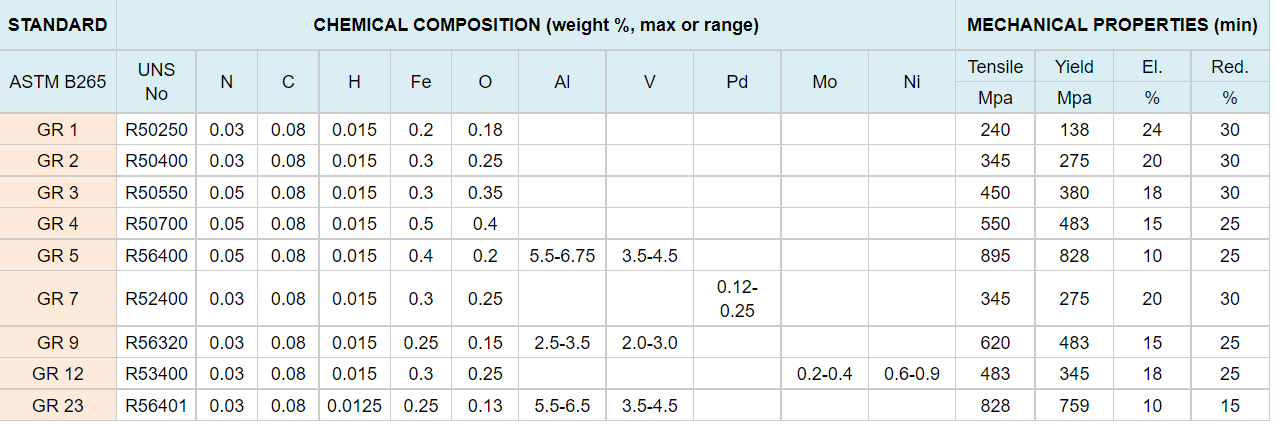Select the 0.12-0.25 palladium cell
Image resolution: width=1276 pixels, height=425 pixels.
point(737,299)
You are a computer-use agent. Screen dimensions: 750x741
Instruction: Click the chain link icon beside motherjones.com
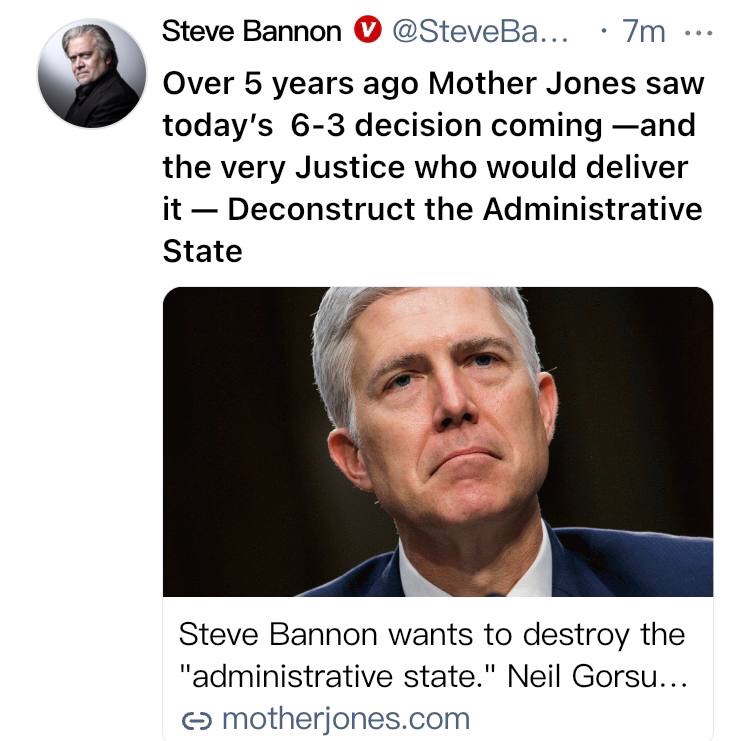[x=193, y=718]
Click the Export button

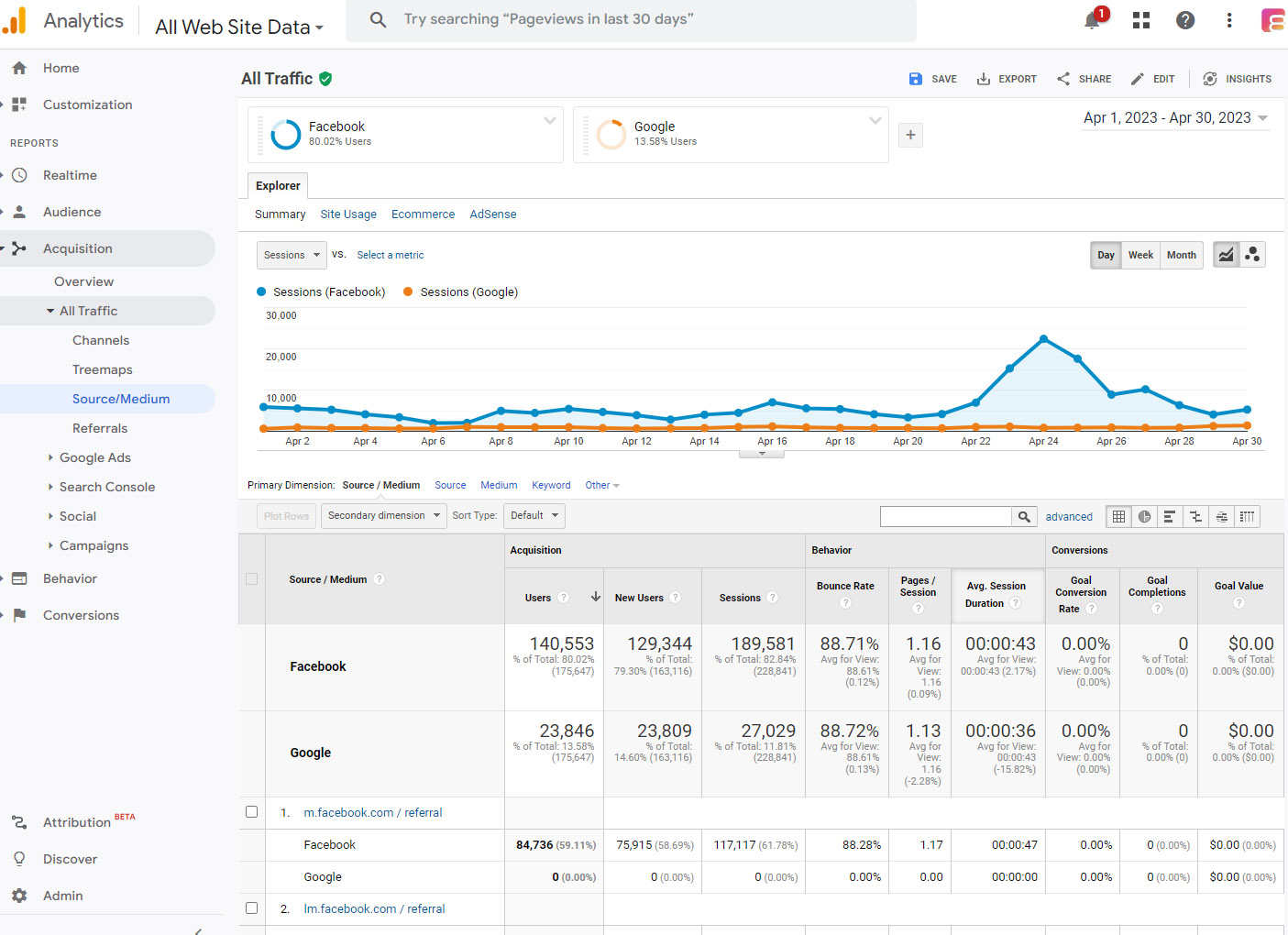1007,79
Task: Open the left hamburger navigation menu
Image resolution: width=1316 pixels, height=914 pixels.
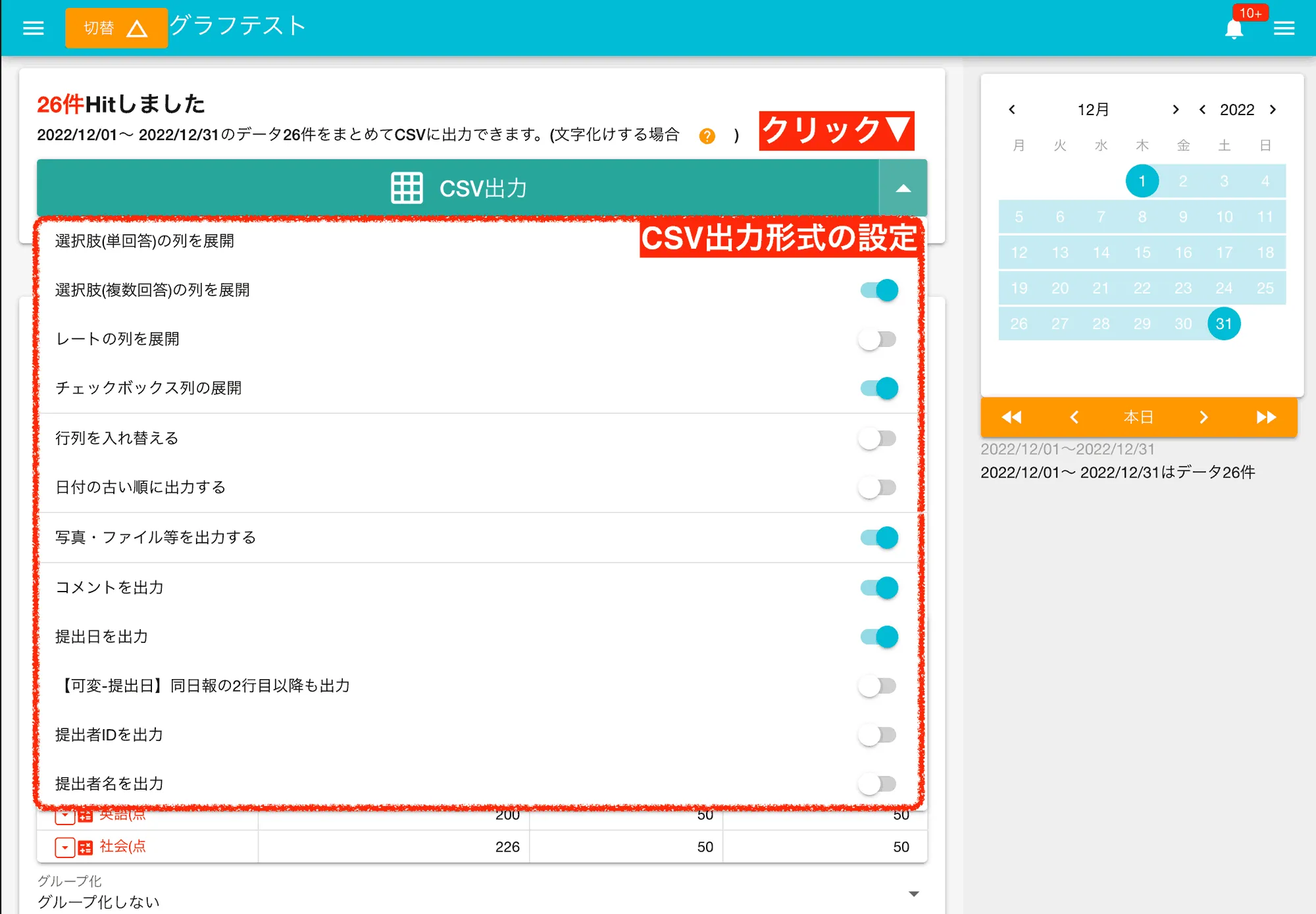Action: tap(33, 27)
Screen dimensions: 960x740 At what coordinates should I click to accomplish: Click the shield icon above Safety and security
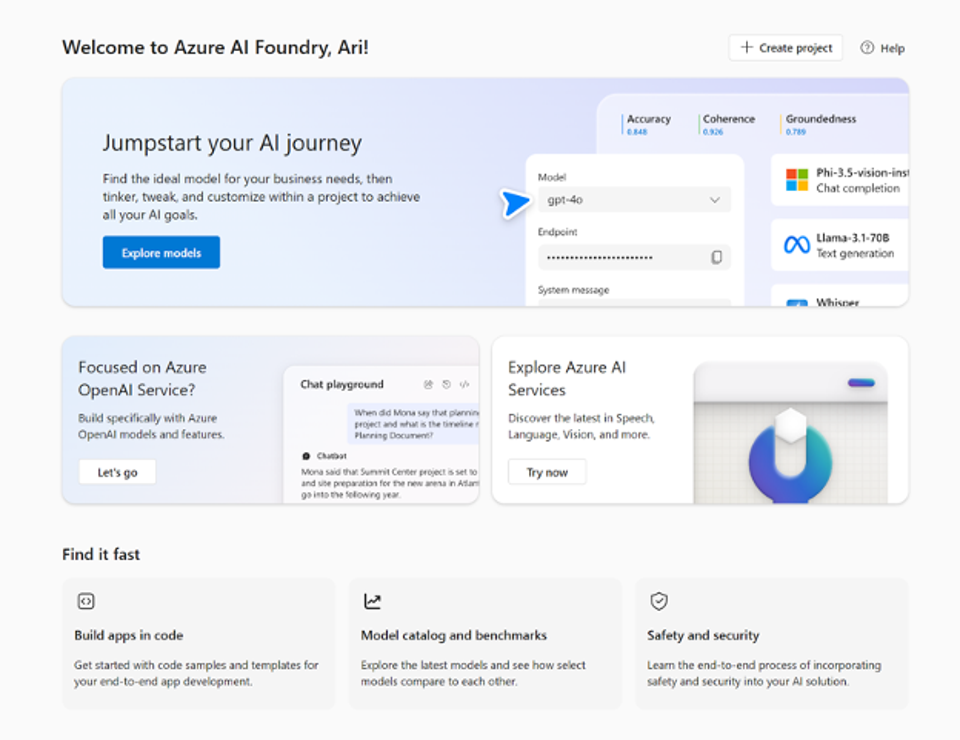click(659, 601)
#####
▸ **DIRECTIONS FOR THIS TASK**
Update all of the lines above by changing every "Screen dimensions" to "Display size" and keeping everything else the same. Omit the pictures from your answer.

▸ **OUTPUT FOR THIS TASK**
Select the 0.12-0.25 palladium cell
Image resolution: width=1276 pixels, height=425 pixels.
point(737,299)
You are a computer-use agent. Display size: 750x741
Instruction: Click the chain link icon beside motherjones.com
[x=193, y=718]
Click the Export button

1007,79
Task: Open the left hamburger navigation menu
Image resolution: width=1316 pixels, height=914 pixels.
Action: tap(33, 27)
Display size: 960x740 At what coordinates should I click to accomplish: Click the shield icon above Safety and security
click(659, 601)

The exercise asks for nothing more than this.